• _Exercise directions_
Give an unaltered copy of the listing below, minus its pictures.

[Opening Records provided section]

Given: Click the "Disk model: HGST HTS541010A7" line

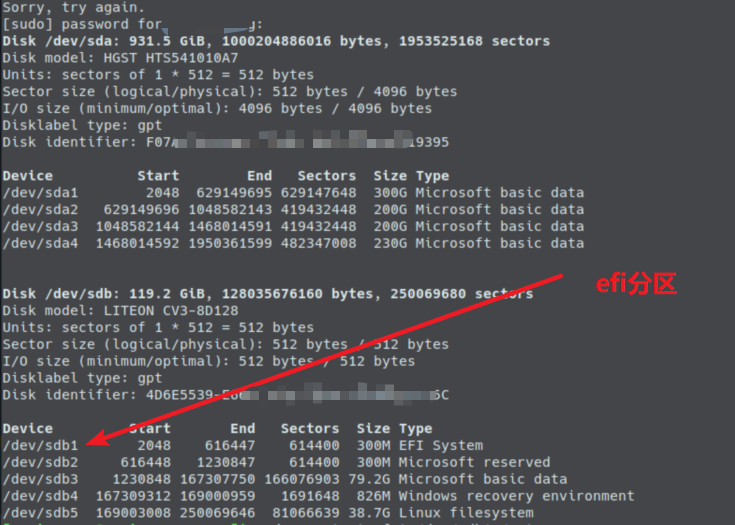Looking at the screenshot, I should point(120,58).
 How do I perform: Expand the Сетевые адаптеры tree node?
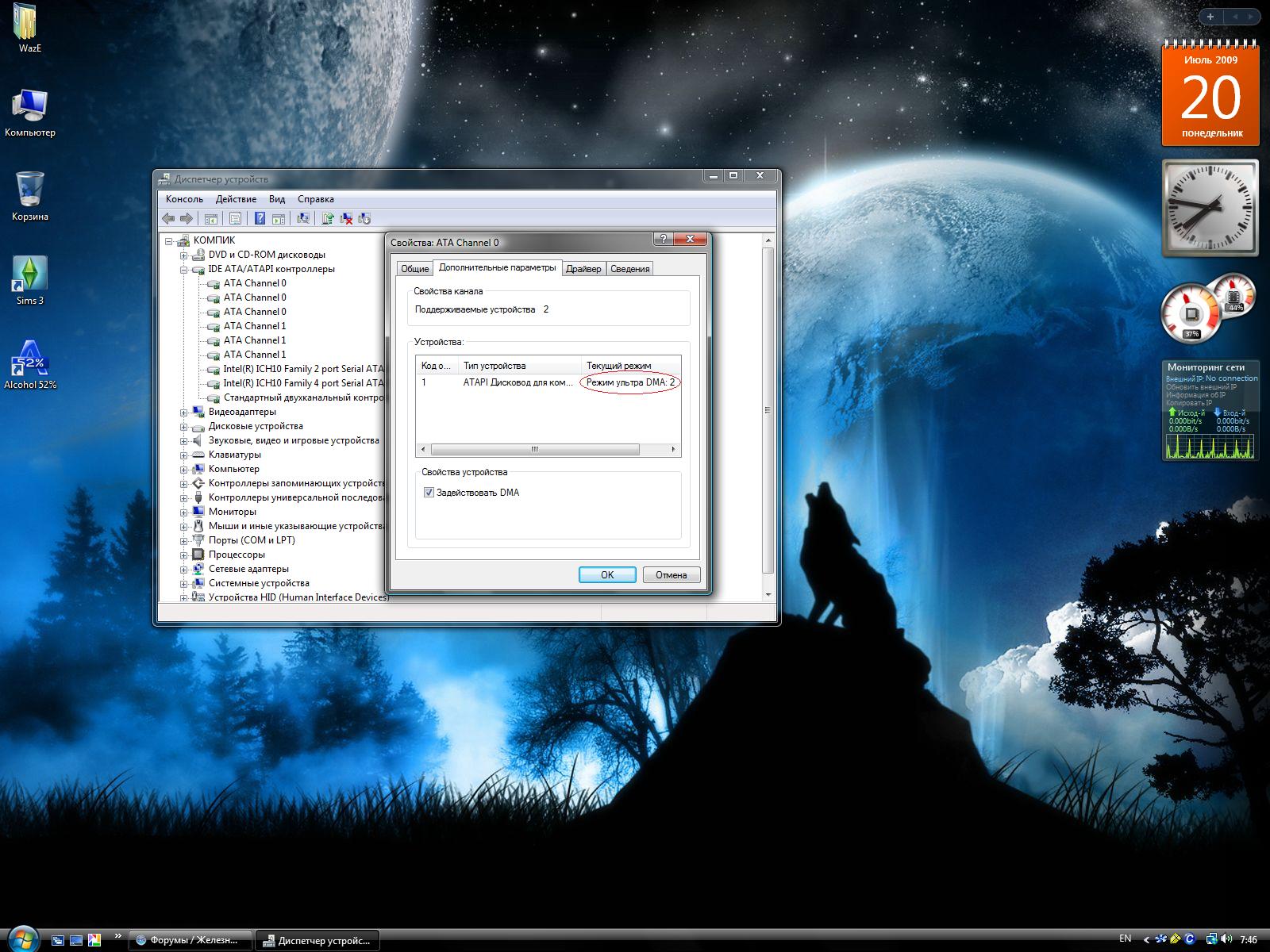(x=184, y=570)
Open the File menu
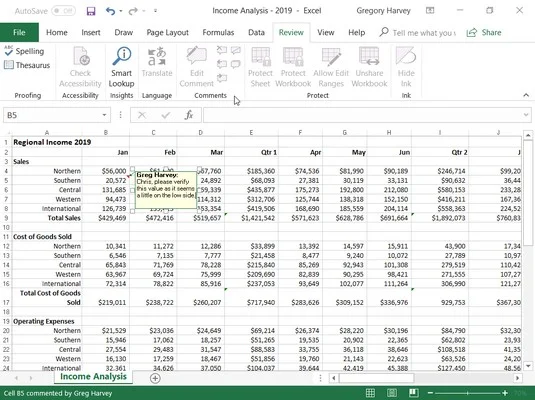 coord(19,32)
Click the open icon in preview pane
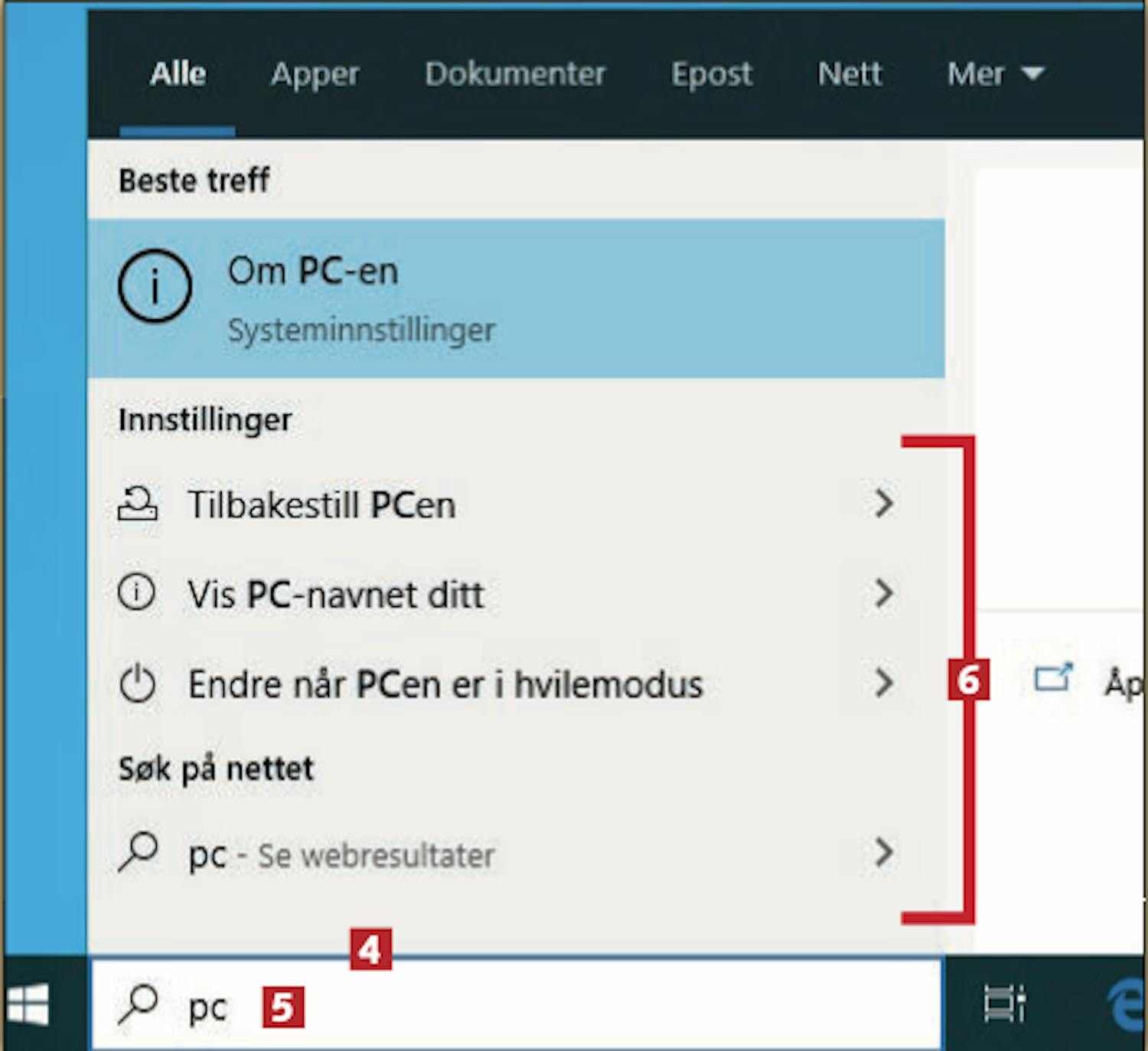 (x=1054, y=677)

[Closing Records provided section]

• _Result of this task_
Given: Click the "Disk model: HGST HTS541010A7" line

Looking at the screenshot, I should point(120,58).
 How do I perform: Expand the Сетевые адаптеры tree node?
(x=184, y=570)
Open the File menu
 coord(19,32)
Click the open icon in preview pane
 (x=1054, y=677)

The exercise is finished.